Why your city shapes your nutrition as much as your willpower
Healthy eating is not just a matter of discipline — it is also a function of what your local market actually stocks, how much a kilogram of decent protein costs in your currency, and whether the restaurant culture around you defaults to fried, processed, or fresh ingredients. The same person, with the same goals, ends up eating very differently in Lisbon, Singapore, Madrid, and Dubai.
This planner computes your calorie target, your protein and macro split, and a seven-day meal plan calibrated to local ingredient availability and pricing. It then layers your destination city against your origin on healthcare access, nutrition access (proximity to fresh-food markets and quality groceries), and air quality — three of the strongest environmental drivers of long-term health that most relocation guides ignore.
The output is not a diet — it is a baseline for the conversations you should have with a local physician or dietitian once you land. Calorie targets, BMI category, and macro splits are starting points, not verdicts.
Frequently asked
How are my daily calorie and macro targets calculated?
The basal metabolic rate (BMR) is estimated using the Mifflin-St Jeor equation from your age, sex, weight, and height. That figure is multiplied by an activity factor (1.2 sedentary to 1.9 very active) to produce your total daily energy expenditure (TDEE). Your goal then adjusts: fat loss applies a 15-20% deficit, muscle building a 10-15% surplus, maintenance leaves TDEE intact. Protein targets sit between 1.6 and 2.2 grams per kilogram of bodyweight depending on your goal, fat covers 25-35% of calories, and carbohydrates fill the balance.
What does the "healthcare score" actually measure for my destination?
The score is a composite of public-system access (waiting times, coverage breadth), private-sector quality (hospital ratings, specialist availability), English-speaking provider density, and out-of-pocket cost for common procedures.

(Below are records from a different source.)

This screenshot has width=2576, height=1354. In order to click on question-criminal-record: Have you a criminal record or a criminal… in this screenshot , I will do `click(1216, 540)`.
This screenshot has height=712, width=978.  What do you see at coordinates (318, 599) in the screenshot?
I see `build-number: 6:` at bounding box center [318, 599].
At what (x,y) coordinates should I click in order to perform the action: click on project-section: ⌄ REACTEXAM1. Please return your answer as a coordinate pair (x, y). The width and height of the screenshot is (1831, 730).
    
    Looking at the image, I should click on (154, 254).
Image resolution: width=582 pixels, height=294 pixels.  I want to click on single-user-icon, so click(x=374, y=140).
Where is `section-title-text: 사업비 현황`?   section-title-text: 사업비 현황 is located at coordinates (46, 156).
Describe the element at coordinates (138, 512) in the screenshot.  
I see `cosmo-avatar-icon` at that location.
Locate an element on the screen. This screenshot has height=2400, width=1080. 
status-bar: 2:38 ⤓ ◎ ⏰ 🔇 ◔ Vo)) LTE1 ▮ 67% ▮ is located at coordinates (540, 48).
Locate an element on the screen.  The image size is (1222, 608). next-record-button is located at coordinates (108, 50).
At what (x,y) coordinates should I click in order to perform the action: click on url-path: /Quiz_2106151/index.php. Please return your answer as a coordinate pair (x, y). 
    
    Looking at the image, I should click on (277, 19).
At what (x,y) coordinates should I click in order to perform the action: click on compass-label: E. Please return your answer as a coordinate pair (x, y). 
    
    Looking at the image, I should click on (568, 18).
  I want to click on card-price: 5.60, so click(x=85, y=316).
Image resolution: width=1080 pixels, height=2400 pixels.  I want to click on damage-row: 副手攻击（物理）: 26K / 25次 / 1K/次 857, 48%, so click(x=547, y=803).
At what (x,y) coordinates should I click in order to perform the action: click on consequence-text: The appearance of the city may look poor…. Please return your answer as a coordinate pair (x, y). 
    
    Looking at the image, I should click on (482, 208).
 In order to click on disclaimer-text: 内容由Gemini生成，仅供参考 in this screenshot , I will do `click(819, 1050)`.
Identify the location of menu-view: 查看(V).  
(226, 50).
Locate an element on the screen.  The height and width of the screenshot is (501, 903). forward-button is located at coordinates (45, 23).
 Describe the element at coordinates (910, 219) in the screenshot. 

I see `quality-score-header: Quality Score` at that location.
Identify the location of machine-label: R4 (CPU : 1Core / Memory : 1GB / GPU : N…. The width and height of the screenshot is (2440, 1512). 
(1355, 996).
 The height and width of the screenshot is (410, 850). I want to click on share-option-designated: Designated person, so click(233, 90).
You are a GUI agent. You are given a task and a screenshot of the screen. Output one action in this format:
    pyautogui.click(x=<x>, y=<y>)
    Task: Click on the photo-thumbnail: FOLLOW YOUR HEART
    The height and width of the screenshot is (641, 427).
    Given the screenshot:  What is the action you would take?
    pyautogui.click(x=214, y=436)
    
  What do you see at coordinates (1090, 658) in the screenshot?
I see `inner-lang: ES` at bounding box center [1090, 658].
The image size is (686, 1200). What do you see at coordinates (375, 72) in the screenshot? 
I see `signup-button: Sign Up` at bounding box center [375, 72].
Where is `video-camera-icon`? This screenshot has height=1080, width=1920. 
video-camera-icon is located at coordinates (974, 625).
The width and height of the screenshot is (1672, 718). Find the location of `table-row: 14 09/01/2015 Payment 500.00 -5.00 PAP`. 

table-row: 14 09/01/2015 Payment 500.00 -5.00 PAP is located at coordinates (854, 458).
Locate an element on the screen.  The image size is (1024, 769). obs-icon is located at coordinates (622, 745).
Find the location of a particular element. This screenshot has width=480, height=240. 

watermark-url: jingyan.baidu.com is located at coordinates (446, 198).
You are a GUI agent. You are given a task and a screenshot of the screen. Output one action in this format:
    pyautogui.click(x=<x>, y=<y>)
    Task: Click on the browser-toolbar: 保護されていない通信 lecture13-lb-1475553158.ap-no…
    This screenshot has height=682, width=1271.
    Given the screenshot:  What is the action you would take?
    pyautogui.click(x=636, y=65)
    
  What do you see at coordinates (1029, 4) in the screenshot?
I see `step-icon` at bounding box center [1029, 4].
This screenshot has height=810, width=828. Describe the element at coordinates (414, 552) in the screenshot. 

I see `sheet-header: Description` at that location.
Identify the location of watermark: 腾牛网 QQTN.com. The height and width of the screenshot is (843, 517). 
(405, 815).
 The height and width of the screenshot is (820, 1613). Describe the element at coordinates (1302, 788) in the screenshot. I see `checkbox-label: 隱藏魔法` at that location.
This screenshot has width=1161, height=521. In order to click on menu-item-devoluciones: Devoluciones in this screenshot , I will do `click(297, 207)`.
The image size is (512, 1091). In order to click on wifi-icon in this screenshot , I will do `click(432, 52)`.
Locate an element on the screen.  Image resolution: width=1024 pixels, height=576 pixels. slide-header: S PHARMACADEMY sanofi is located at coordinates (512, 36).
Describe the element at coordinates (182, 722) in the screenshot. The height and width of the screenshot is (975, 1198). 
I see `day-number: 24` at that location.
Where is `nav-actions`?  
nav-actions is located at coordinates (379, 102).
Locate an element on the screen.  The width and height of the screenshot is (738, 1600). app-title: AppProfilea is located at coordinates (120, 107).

It is calibrated for an international resident rather than a tourist or a local national — meaning it weighs the realities most professionals encounter when registering with a system in their first year. It is not equivalent to life expectancy or disease prevalence; those are downstream outcomes shaped by many other factors.
Why does eating healthy cost so differently between cities?
Protein is the single biggest swing factor. The retail price of chicken breast, fresh fish, legumes, and quality supplements varies 3 to 5x across major destinations once you adjust for local purchasing power. Fresh produce follows similar variation tied to local agriculture and import dependencies. Restaurant-vs-cook ratios shift the practical cost too: in cities where eating out is cheap and abundant, the marginal cost of a home-cooked healthy meal is higher than in cities where restaurants are expensive and home cooking is the default.
Is BMI accurate for athletic or non-Western body types?
BMI is a population statistic, not a diagnostic. Muscular athletes are routinely classified as "overweight" or even "obese" by BMI alone, despite low body-fat percentages. East and South Asian populations tend to carry more visceral fat at lower BMI levels than European populations, which is why some health authorities use lower BMI thresholds for those groups. Treat the BMI line in your result as one signal among several — body composition, waist circumference, and metabolic markers all add information that BMI cannot capture.
Should I take supplements that are cheap in one country and expensive in another?
Regulatory differences mean the "same" brand can have different formulations between the EU, the US, the UK, and the Gulf. Price arbitrage is not always worth the customs risk and the shelf-life loss from international shipping. Two supplements where geography matters less: vitamin D (frequently warranted regardless of latitude) and a basic multivitamin if your diet is restricted. For anything more specialized, get tested locally before committing to a regimen.
Is this medical advice?
No. The planner is a comparison and education tool that produces baseline estimates from established formulas and published city data. Your actual nutritional needs depend on medical history, medications, allergies, training load, and many factors a calculator cannot capture. Consult a registered dietitian or physician — ideally a local one once you have arrived — before making major changes to your diet or supplementation.